I discarded **Sentiment140** and **TweetEval** because they were too large and thus increased training time.  
I defined the technical approach: **"mini-transformer"** with Keras and **70%** as the minimum target in main metrics.

### Week 2 — EDA and Preparation
I performed a quick inspection:  
- Typical noise (HTML, tags, symbols) -> basic filtering.  
- Emojis and unicode: low frequency; I added handling later in the *standardize* function of `TextVectorization`.  
- Long and colloquial reviews; I confirmed the need for truncation via `seq_len`.  
I left for later: length analysis by class and exhaustive vocabulary (not critical for the MVP).

### Week 3 — Partitioning and Experimental Protocol
I applied **train / valid / test** with **stratification**. The **test** set was completely withheld until the end to avoid *leakage*.  
I explored `KerasClassifier` *wrappers* (scikeras) + `StratifiedKFold` with *multi-metrics*, but **changed plans**: **exhaustive CV was abandoned** due to cost/benefit; I switched to **internal stratified validation** during tuning and **bootstrap on test** to estimate uncertainty.

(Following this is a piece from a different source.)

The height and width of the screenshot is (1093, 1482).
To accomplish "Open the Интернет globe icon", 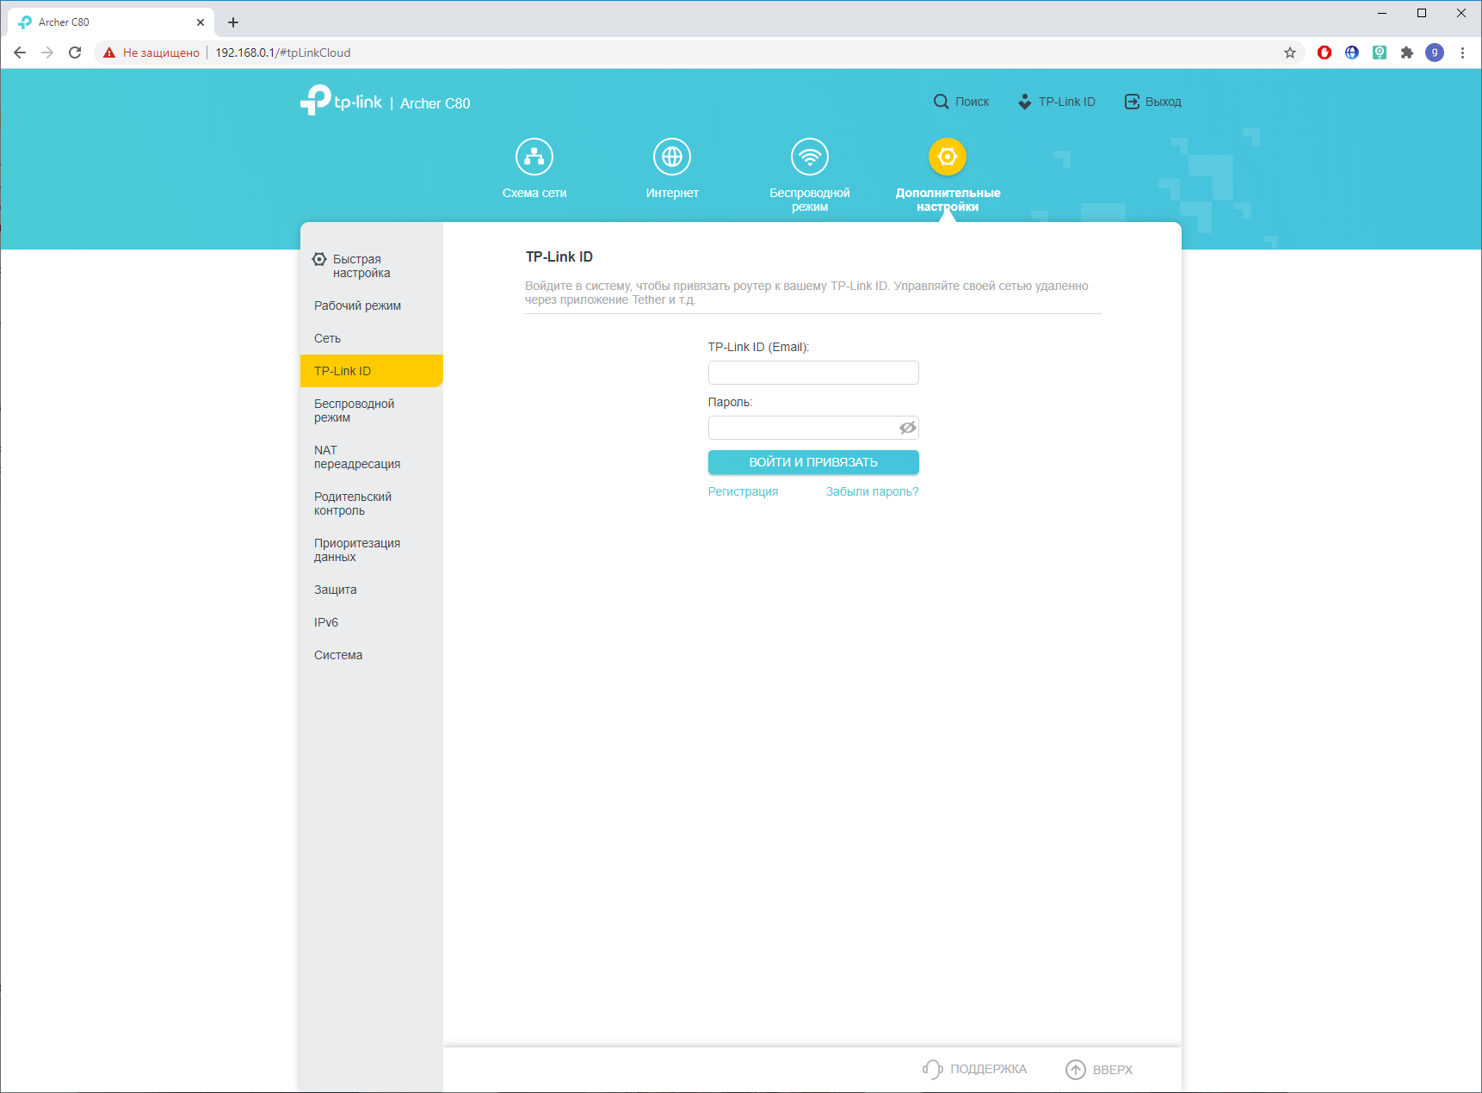I will coord(671,157).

### Week 4 — Text Engineering and Model
I integrated `TextVectorization` into the model graph itself to accept raw text during inference.  
I adjusted *standardize* for emojis/unicode and fixed `vocab_size` based on pilot counts.  
Final architecture: **mini-transformer** with *embedding*, lightweight attention block, and *feed-forward*; decision threshold (`threshold`) configurable from the *config*.  
**Training operational adjustment:** I set **epochs = 3** and **seq_len = 256** for more reasonable training times. Consistent with this, **I removed the *callbacks*** *EarlyStopping* and *ReduceLROnPlateau* (they had **patience** 2 and 1, with little utility over so few *epochs*). The performance target and training stability were maintained.  
Tracked metrics: F1 / ROC-AUC / Accuracy as needed; the **>70%** target was met.  
Incidents: an **OOV** calculation path became very slow after varying `seq_len`; it stabilized after reviewing the pipeline and sequence limits. This happened mainly when the **OUT_OF_RANGE: End of sequence** associated with `TextVectorization` did not appear; it was resolved after adjusting some configuration values.

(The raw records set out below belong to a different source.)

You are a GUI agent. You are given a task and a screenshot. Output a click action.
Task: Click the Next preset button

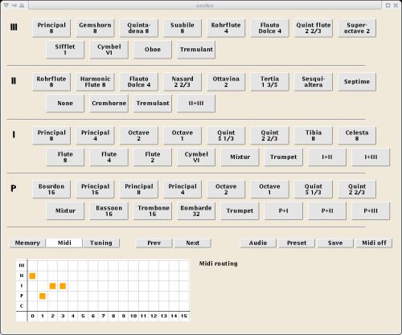(193, 243)
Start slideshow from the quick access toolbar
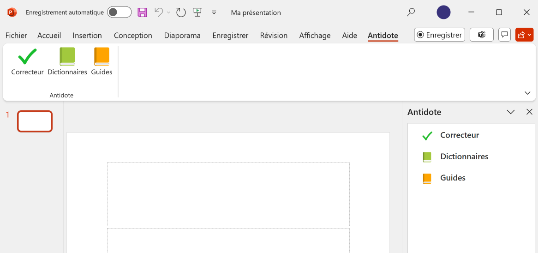The width and height of the screenshot is (538, 253). [197, 12]
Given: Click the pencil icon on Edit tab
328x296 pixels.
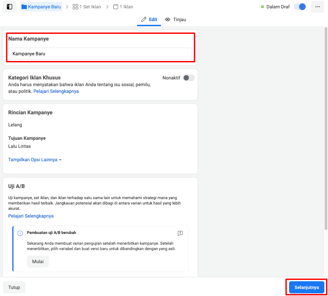Looking at the screenshot, I should [x=144, y=19].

### Week 5 — Cleanup, Configuration, and *Hardening*
I reorganized the **configuration** to reflect the abandonment of CV; I added `threshold` and `prediction_confidence`.  
I tidied up the code with **type hints**, **docstrings**, and **markdowns**; I cleaned up `requirements.txt` from packages that were not ultimately used.  
I unified all project text to **English**.

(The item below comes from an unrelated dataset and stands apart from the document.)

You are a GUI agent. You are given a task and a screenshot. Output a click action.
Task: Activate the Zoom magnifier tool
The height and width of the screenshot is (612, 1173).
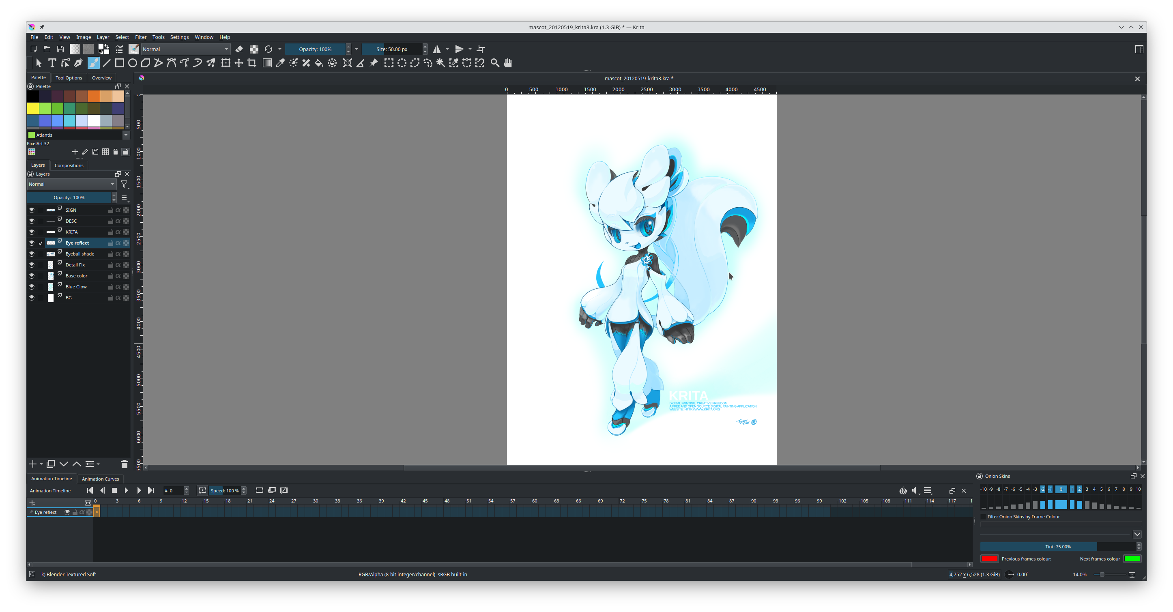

### Week 6 — Minimum Viable Product and Deployment
I trained the **final model** with all training data and saved it in `SavedModel` format;  
I exposed the model via **REST API** and **dockerized** it; I cleaned up code comments and added the `prediction_confidence` function to the API.
Finally, I polished the project documentation, the READMEs, and the work diary.

---

## 3) Results and Evidence

- **Quantitative objective:** exceeded **70%** in main metrics.  
- **Behavior:** lightweight normalization + `TextVectorization` in the graph simplifies *serving* and maintains performance.  
- **Efficiency:** with **epochs = 3** and **seq_len = 256**, **more reasonable training times** were obtained without degrading the minimum target.  
- **Robustness:** *bootstrap* on the test set for uncertainty bands with controlled computational cost.

---

## 4) Key Decisions (and Why)

1. **IMDB 50K over Twitter datasets.** Less platform noise and lower data volume for better training time.  
2. **No exhaustive CV.** High cost and low marginal gain; replaced by internal stratified validation and bootstrap on test.
3. **Lightweight normalization.** Sufficient for the objective without complicating the pipeline."